The box titled "MMDC Introductory Requirements" contains six three-credit courses and a one-credit applications course, all of which must be taken for fulfillment of the major. Despite the name, students can take courses pretty freely from the three boxes I haven't mentioned yet without having completed the Intro box. The courses in this box establish good ground work for future courses, but there's a small amount of actual progression which must occur within the program. While some of the courses available for selection in other boxes do have prerequisites, only one course has one of the introductory courses as a prerequisite. That course, by the way, is Intermediate Programming Using JAVA. The introductory requirements for the major are: Media Criticism (Comm), Mass Comm Process (Comm), Intro to Computer Programming (with its application course; Computer Science), Digital Humanities (English Lit), Writing for Digital Media (English Writing), and Digital Tools and Technology (Humanities). These courses provide information on the history of media studies, the history of media as technology, some basic programs involved with multimedia, some digital literature and new media, the creation of digital media, and some additional tools and technologies directly applicable to students in the program.
Three courses are required out of the box labeled "Digital Authorship." These include the JAVA class I mentioned earlier, two English Literature courses, five English Writing courses, and Digital Spanish. Three of the Writing courses require students to have taken Intro to Professional Writing or Intro to Creative Writing first. All of the courses in this box deal with creation of digital works and study of digital works. Digital Poetry, for example, required students to both experience/experiment with digital poems and create some of their own digital poems. Critical essays were also assigned. Students studying Writing or Literature may be drawn to the MMDC major due to this box.
The "Digital Culture and Philosophy Box" requires students to select two out of five courses. There are two Philosophy courses offered, one Communications course, one English Literature course, and one Journalism course. These courses are perhaps more analytical than the other courses in the major. If a student takes Rhetorical Criticism from this box, that student will need only two additional Comm classes to obtain a minor, as Public Speaking is required for all students and two of the intro courses for the major are Comm.

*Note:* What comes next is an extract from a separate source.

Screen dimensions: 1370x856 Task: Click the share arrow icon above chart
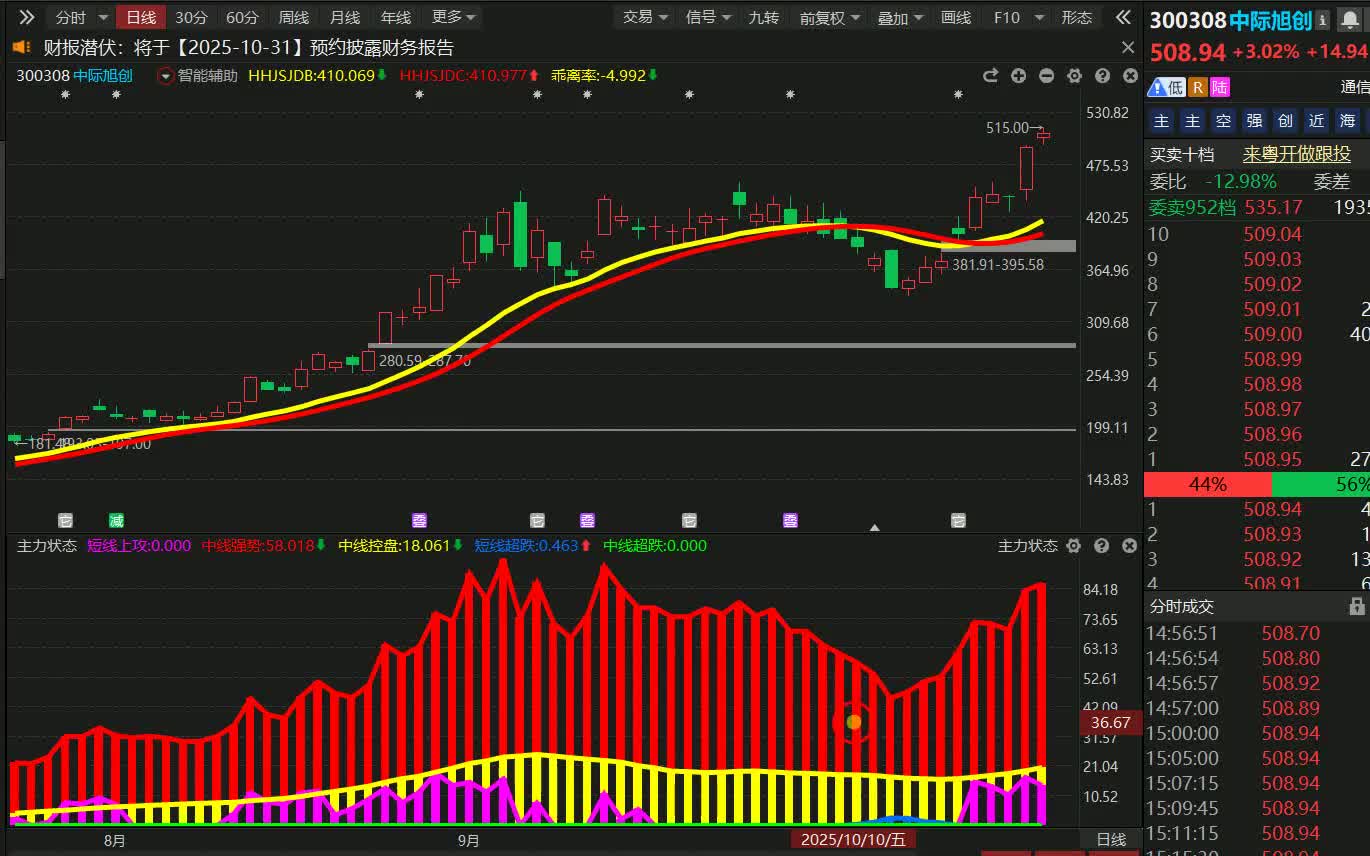[x=990, y=76]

Two courses are chosen out of three disciplines in the "Advanced Visual Design and Coding" box. For business students, three business classes are offered that involve design and coding. These courses have prerequisites that could make them less attractive to students who don't wish to study business. It's possible that those prerequisites could be worked around, but I definitely can't make any promises. Five Journalism courses are offered, though one course is actually a prerequisite for another course. Those courses may be a bit easier to get onto your schedule. The third discipline offered is an internship. A Journalism internship can actually be taken in this box, but if taken, a Journalism course could not be used as the second discipline in the box. The other internship option is listed as Human. This box seems to be more career-oriented than the others, at least for most career paths.
The MMDC major has only been available at UPJ for about two years now. It represents new outlooks on education and our world, maintaining synthesis of skills and information which stays mostly within the Humanities, but also strays into other areas which have become more and more adjacent to the Humanities in recent decades. Multimedia and Digital Culture can stand alone as a major with solid potential for our digital world, or it can work alongside other majors such as Creative Writing, Communications, or Business Information Systems to provide additional rounding and perspective. I'm excited to see where this program goes as it develops over time.